Arachidonic Acid Metabolism and Kidney Inflammation

Round 1

Reviewer 1 Report

The authors have now significantly ameliorated the work regarding different aspects.

A minor point  relates to table 1- in the column "outcome", increased (↑) "infiltration of defense cells" is indicated as an outcome parameter. Shouldn't it be decreased (↓) ?

Author Response

The authors have now significantly ameliorated the work regarding different aspects.

 

A minor point  relates to table 1- in the column "outcome", increased (↑) "infiltration of defense cells" is indicated as an outcome parameter. Shouldn't it be decreased (↓) ?

 

answer:

Authors appreciate this correction. In table 1, column “outcome”, the outcome parameter “infiltration of defense cells” is indicated as decreased (↓) now.

Reviewer 2 Report

Authors have addressed all my concerns. Review can be accepted in present form.

Author Response

English language and style

(x) Moderate English changes required 

answer:

Authors appreciate this suggestion.  English modification is done by a native English speaking colleague.

This manuscript is a resubmission of an earlier submission. The following is a list of the peer review reports and author responses from that submission.

Round 1

Reviewer 1 Report

The connection of arachidonic acid (AA) metabolism and kidney inflammation is of clinical value since the issue it may offers insight into positive effects and side effects of drugs interfering with (AA) metabolism. The authors present many biochemical informations. However, the data presented are very complexe and the base for treating kidney inflammation is a little bit unprecise, because “kidney inflammation” is completely different in divers kidney diseases. Table 1 is a little bit confusing. -Why is the target always mentioned with “PLA2 Rec AB” in the first six rows of table 1. PlA2Rec Abs is important in membranous glomerulonephritis , but not more generally. -Also the categories e.g. ” targets” in table 1 is unclear . PLA2R and cox-n are not comparable “targets”. In addition, Ibuprofen, Aspirin… are also “NSAIDS”. -In addition, many glomerulonephritis and interstitial nephritis forms are accompanied by infiltration of defense cells which play a key role in these disease. This s not adequately addressed. -The link of AA to important kidney diseases and potential implication of a therapy , such as IgA Nephritis ( one of the main kidney disease found histologically in adults) is not mentioned or described. -In table 1, in the rows labeled with “NSAIDS” , GFR amelioration is cited as outcome. However NSAIDs alter renal blood circulation and rather decrease GFR, this is a common cause of renal failure in the elderly with multipharmacy prescribed. - In sum, it is not clarified when NSAIDs (and what kind of) are favorable, and for which kidney disease.

Reviewer 2 Report

In this review, the authors have written extensively and very densely regarding Arachidonic Acid Metabolism and Kidney Inflammation. Review is very well written and authors have covered all respective points related AA metabolism. Review is very informative and intelligently written. However I have some concerns, after addressing these concerns review can be accepted.

Minor Points:

1.   Authors should provide more schematic illustration for the review. As such review appears to be more chatty and dense, hard to follow sometime. Couple of illustration will certainly help readers to follow the information more correctly.

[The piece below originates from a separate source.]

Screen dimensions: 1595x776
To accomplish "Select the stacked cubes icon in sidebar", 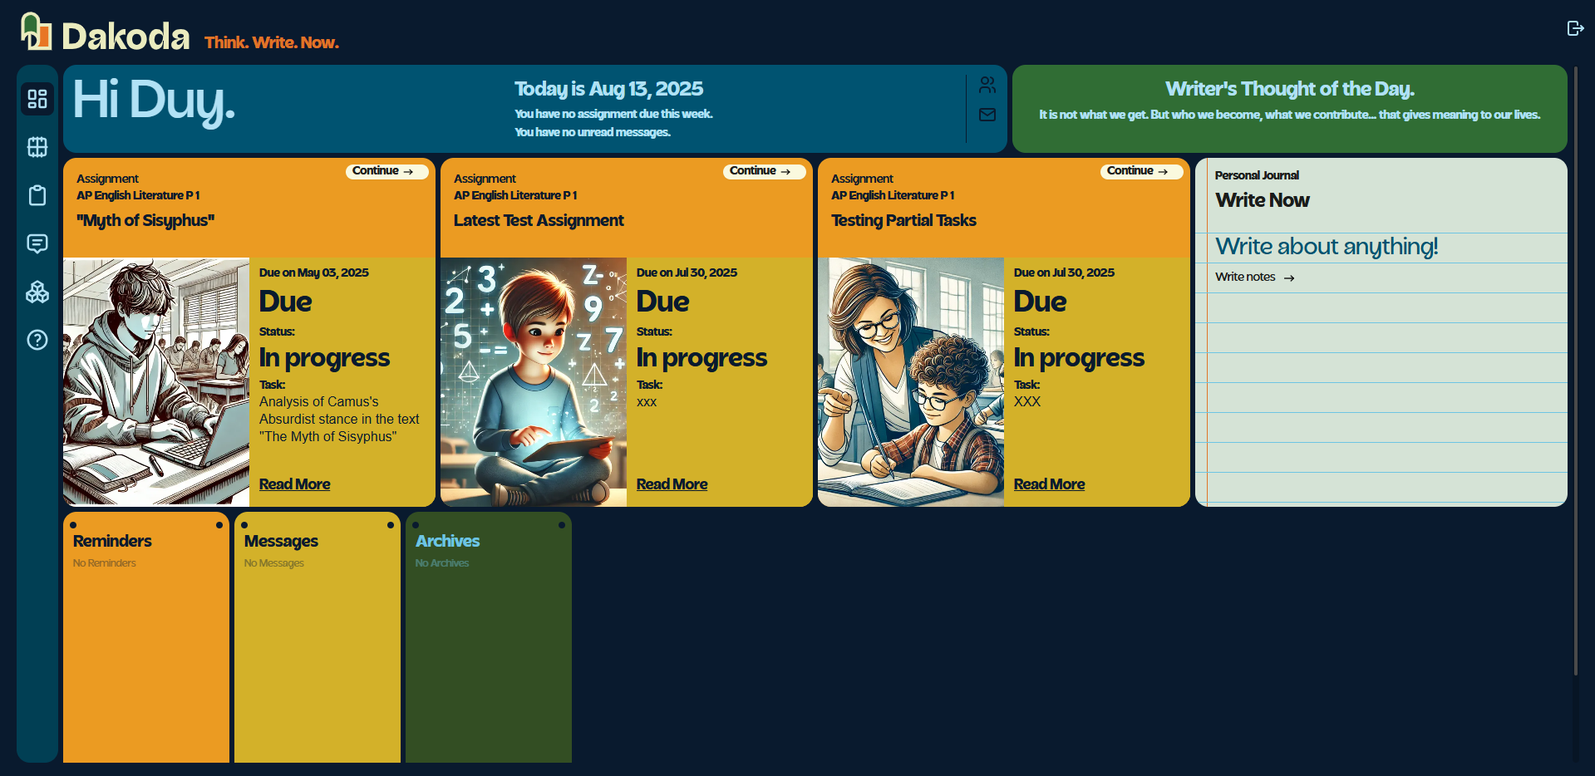I will point(37,292).
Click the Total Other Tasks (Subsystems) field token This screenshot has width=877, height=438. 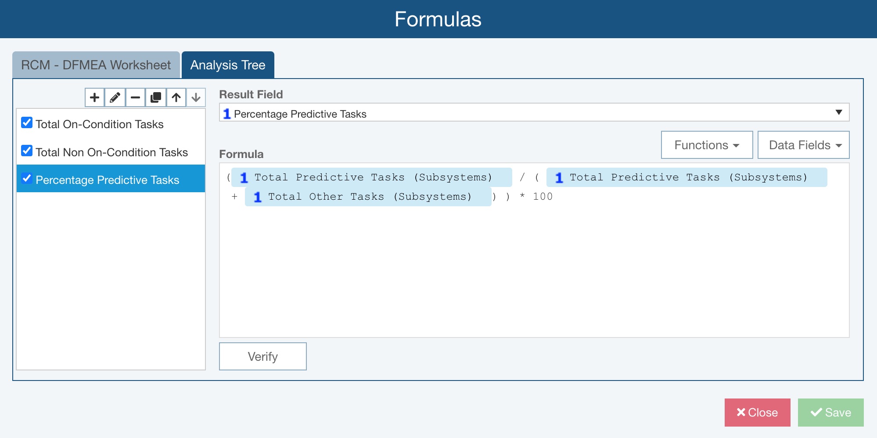point(368,197)
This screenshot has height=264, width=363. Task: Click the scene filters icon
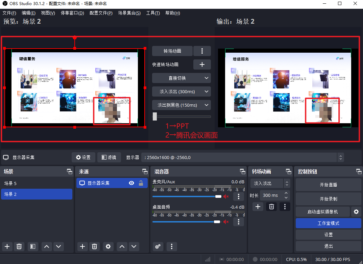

2.   In the LOX pathway can author describe among ALOX-5, AlOX-8, ALOX-12, ALOX-15 which one is more important in renal injury (AKI or CKD).

3.   In Cytochrome P450 (CYP450) pathway paragraph. Authors should replace Confirmed with Confined in line which State CYP2J5 is an epoxygenase enzyme that is confirmed in tubular cells and metabolizes AA to 8,9-EET; 11,12-EET; and 14,15-EET in mouse kidney.

4.   Section 3.2- author should clearly review the ambiguous role of 20-HETE.

5.   Please replace what’s more in all section with some good scientific terminology, this word is not scientific at all.

6.   In table 1- author have mentioned compounds or inhibitors pertaining to most of the enzymes involved in AA metabolism. Is there any drug or inhibitor for ALOX-12 and ALOX-15 which is being used or researcher will tend to use in future for human.

7.   Section 4.1- An earlier study of 37 patients with biopsy confirmed IMN indicated. Please replace with indicated.